Die zuständigen Behörden üben Marktüberwachungstätigkeiten aus und können gemäß Artikel 93 Abs. 3 MDR

  • Wirtschaftsakteure verpflichten, die für die Zwecke der Durchführung der Tätigkeiten der Behörden erforderlichen Unterlagen und Informationen zur Verfügung zu stellen und, falls gerechtfertigt, die erforderlichen Produktstichproben kostenfrei bereitzustellen oder kostenfreien Zugang zu den Produkten zu ermöglichen, und
  • angekündigte und erforderlichenfalls unangekündigte Kontrollen in den Räumlichkeiten der Wirtschaftsakteure sowie in den Räumlichkeiten von Zulieferern und/oder Unterauftragnehmern und, falls erforderlich, in den Einrichtungen beruflicher Anwender durchführen.

Insofern können auch Apotheken Adressaten solcher Maßnahmen und Kontrollen werden. Das Ergebnis des behördlichen Überwachungsberichts wird dem Wirtschaftsakteur gemäß Abs. 7 mitgeteilt und Gelegenheit zur Stellungnahme gegeben.

Was ist Apotheken nun zu raten?

Zusammenfassend ist den Apotheken zu raten, insbesondere das QMS der Apotheke mit den Vorgaben der MDR in Einklang zu bringen, um ab Ende Mai 2021 den neuen Händlerpflichten gerecht werden zu können.
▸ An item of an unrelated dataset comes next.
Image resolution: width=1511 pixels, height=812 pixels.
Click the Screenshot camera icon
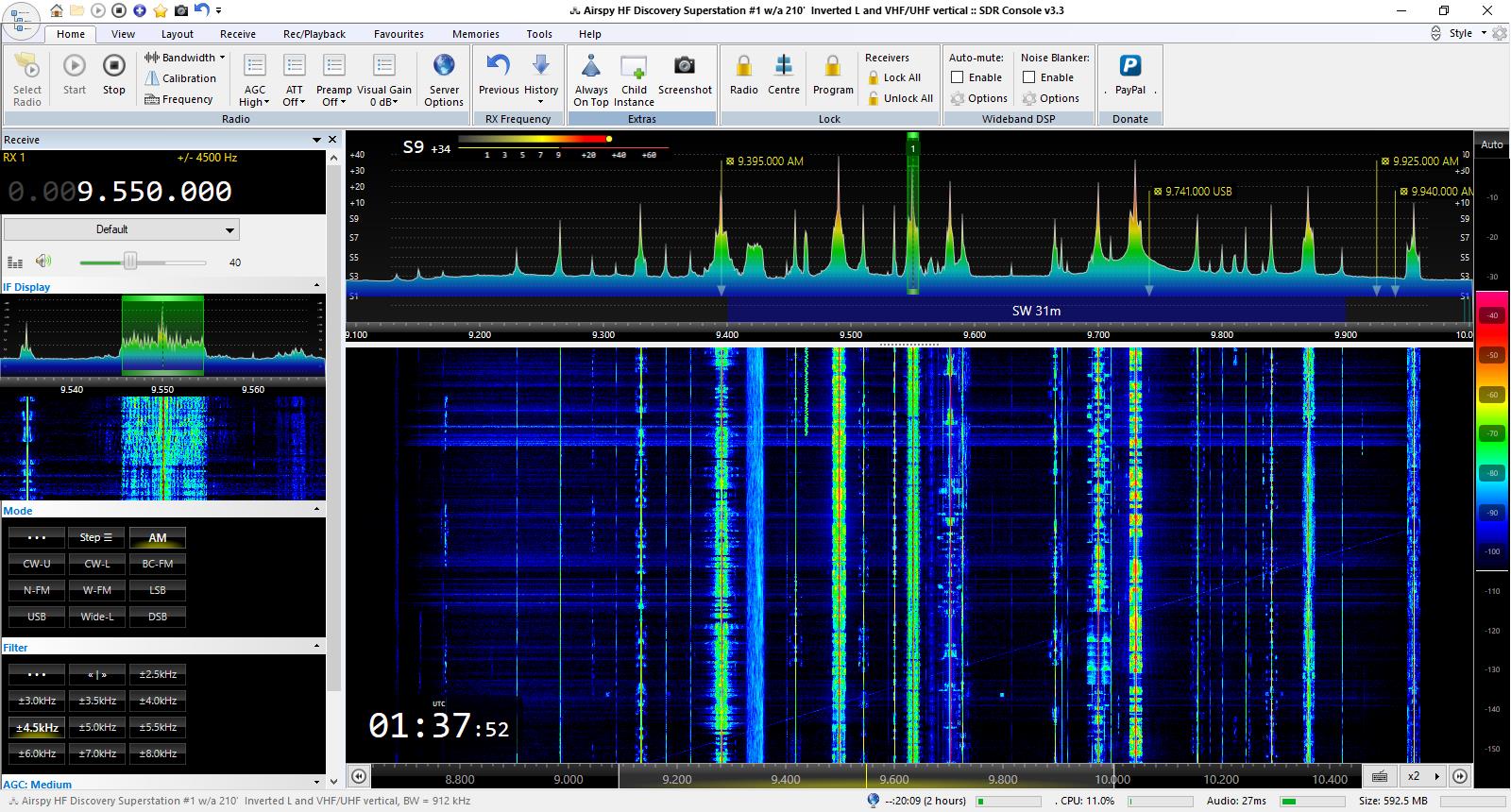tap(685, 66)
Bei der Qualitätssicherung können zur Unterstützung insbesondere zwei Leitlinien der BAK sowie die ergänzenden Kommentare und Flussdiagramme („Meldung von Vorkommnissen bei Medizinprodukten“) beziehungsweise Checklisten („Prüfkriterien für apothekenpflichtige Medizinprodukte“) herangezogen und für die eigene Apotheke adaptiert werden. Diese Leitlinien geben Empfehlungen zur Prüfung und Lagerung apothekenpflichtiger Medizinprodukte sowie zu Maßnahmen bei Risiken im Zusammenhang mit Medizinprodukten. Die jeweilige verwendete Apothekensoftware sollte dahingehend überprüft werden, ob sie eine lückenlose Dokumentation der eingegangenen Medizinprodukte im Sinne eines Warenwirtschaftssystems ermöglicht, um die Herkunft und Rückverfolgbarkeit über einen Zeitraum von zehn Jahren sicherzustellen.